Ağladım ağladın ağladı ağladık ağladınız ağladılar,sayın Mahsun kırmızıgül ün rotası budur. Ne çeşit bir kafaya sahip ki insanların hüzün damarlarına enjekte ettiği kederle doyuma ulaşıyor.15 yaşında bir kızla 70 yaşında bir adamı seviştirince eline geçen şey ne? Acı yı severiz adam eder biliriz itirazımız bu yönde değil. ölçüsünde olmalı gözümüze soka soka anlatılmamalı.Evvel zaman önce arkadaşım bir film tavsiye etmişti Old Boy imdb notu da hayli havalı. ondada ensest bir ilşkiyi soktular biyerimize hiç hoşlanmadım tarzım değil böyle filmler tercih meselesi sonuçta çarpıklık izlemeyi sevmiyorum, sevemeyeceğim de.Tercih meselesi derken bile insanların tercihlerine saygısızlık yaptığımın farkındayım fakat içim el vermiyor o mide bulandırıcı sahneleri çocuk cocuğun izlemesine..


Behzat Ç ve Leyla ile Mecnun dışında bana hitap eden hiçbir şey yok şu tv de.Behzatımında henüz 1 sezon havasını soluyamadım ama asla vazgeçmem o benim hep bir numaram.güzeli kusurlarıyla sevmesini biliyorum,öyle öğrenmiştik şiirlerden..neyse



 Sherlock Holmes u izledim serinin 2. filmi kesinlikle 1. yi katlıcak ölçüde güzeldi.Guy Ritchie adamsın.gidin yani sinemaya gitmek gibi güzel şeyler de var dünyada..sırada Uçurtma Avcısı var benim için ama biliyorum ki 1 hafta önce bitirdiğim kitabı kadar haz ve duygu patlaması yaşamayacağım çünkü herkes bilir filmler asla kitapları kadar başarılı olamaz. yine de merak etmiyor değilim Emir ve Hasanı.

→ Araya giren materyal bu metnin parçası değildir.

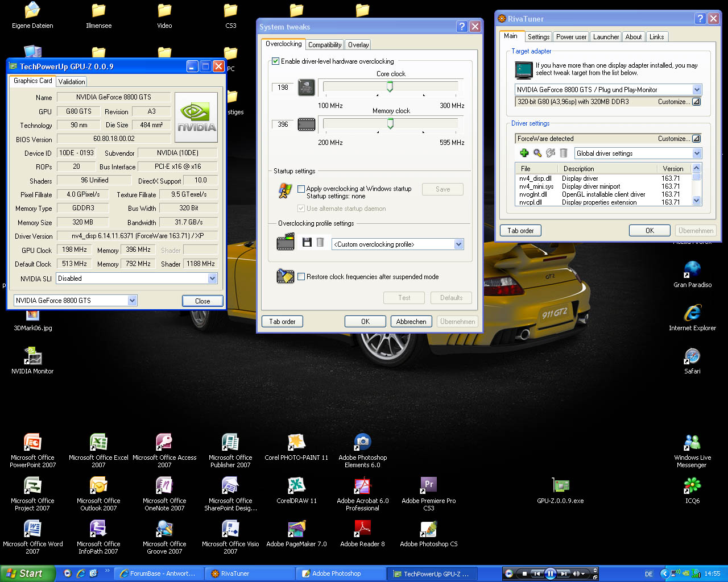The height and width of the screenshot is (582, 728).
Task: Click the Core clock slider handle
Action: pos(390,86)
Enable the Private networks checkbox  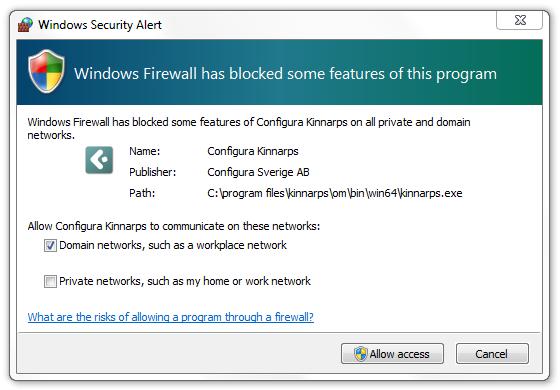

demek istediğim şu; ne güzel filmler var ya cidden izleyin böyle saçma salak dizilerle beyninizi doldurmayın.

21 Aralık 2011 Çarşamba

Otobüsler içlerinde çokca şey saklar.Cama yapışmış dünden kalma hikayeler vardır.Başımı dayadığımda duyduğum sesler bu lekelerden geliyor.

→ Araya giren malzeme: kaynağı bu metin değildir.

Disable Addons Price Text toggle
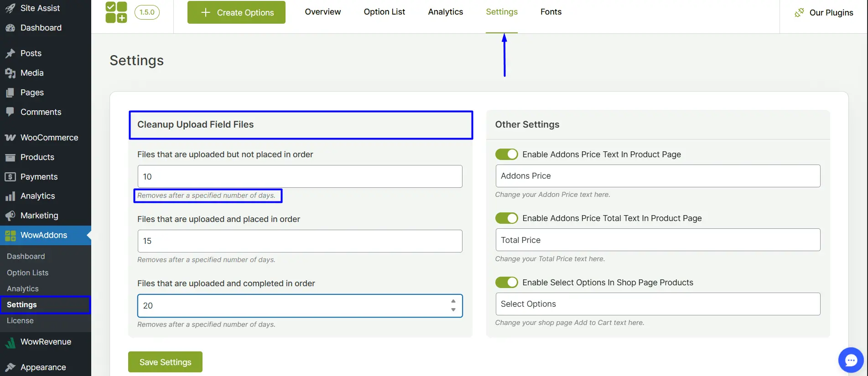The image size is (868, 376). tap(506, 155)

Sonsuzluk kelimesi lanetlidir vesselam.

Şu yazıyı yazabilmek için önce bir kaç vurucu şarkı açmam gerekti sigara içiyor olsaydım bir de dumanı eşlik ederdi.Neden bitiyor diye düşünüyorum bitti işte kısa ve net  neden bitmesindi asıl mesele? Herkes sonsuza kadar yanımızda kalamaz ki belki hep dar vakitlerde karşılaştık belki bi sevip çıkacaklardı sadece hayatımızdan.Neden sonsuza kadar sürsün ki.Gerçekten içinde korkunç hisler barındıran bir kelime bu, sonsuzluk. Süreklilik arz ediyor aslında sürekli aynı şey olsun istermiydim? Mesela aynı adam beni ölene kadar sevse daha mı mutlu olurdum yoksa o gittikten sonra aşka küsüp biraz acının doruklarında gezip tam da herşey bitti derken hayatıma o mucizevi varlık girse ve ben onunla yeniden hayata bağlansam,pamuk ipliğimi seve seve ellerine emanet etsem daha mı mutlu olurdum bilemiyorum ama süreklilik duygusu  acı verici buna inanıyorum;çünkü içinde en az üç tehlikeli duygu barındırıyor; korku,sıradanlık,alışkanlık.Sadece kaybetme korkusunu düşünün bu duygunun bile ne kadar rahatsız edici olduğunu.

5 Mart 2011 Cumartesi

Sizin aşkınız ne renk? Onlarınki portakal

Orange Love,2007,imdb 6.6

Birbirini cok seven, bir kadin ve erkegin  imtihanidir bu hikaye.iki asigimiz  sevgili olmaktan ote artik ayni evi paylasma arzusu icersinde gazetede ev ilanlarini kurcalarken kizin gozune bir ilan takilir.Ilanda soyle yazmaktadir.'Sadece gercekten asik olanlar basvurabilir'.yasli adamin biri olmek uzere olup herhangi bir mirascisi bulunmadigindan dolayi evini ve parasini birbirini gercekten seven bir cifte armagan etmek istiyordur tabi bu, o kadar basit olmayacaktir bazi kurallari vardir.Armagan edecegi evde ciftin adam olunceye dek yasamasi icap ediyor hemde kapinin onune dahi cikamadan.evden cikmalari durumunda diskalifiye olacaklardir.Yani bu yasli adamcik birbirinden baska hicbiseye ihtiyac duymadan sevebilen iki insani aramaktadir..Neyse kiz sevgilisine evden bahseder, cocuk bunun altinda kesin bi naneler vardir diyerek gecistirir.fakat kadin milletinin dir dirina yenik duserek solugu adamin yaninda alirlar ve bu guzel hikaye tam da bu anda baslar.Izlemek isteyen arkadaslar icin fragmani ve filmin bir kac guzel karesini paylasiyorum.(ps:suan kullandigim pc nin klavyesi turkce olmadigindan boyle dandik yaziyorum sori)







14 Ocak 2011 Cuma


O kadar cok dinlememe ragmen bu kizcagizlarin mezarlikta sanatlarini icra ettiklerini, sanirim 9999. dinleyisimde farketmem de ne kadar detayci bi insan oldugumun bi kaniti olsa gerek.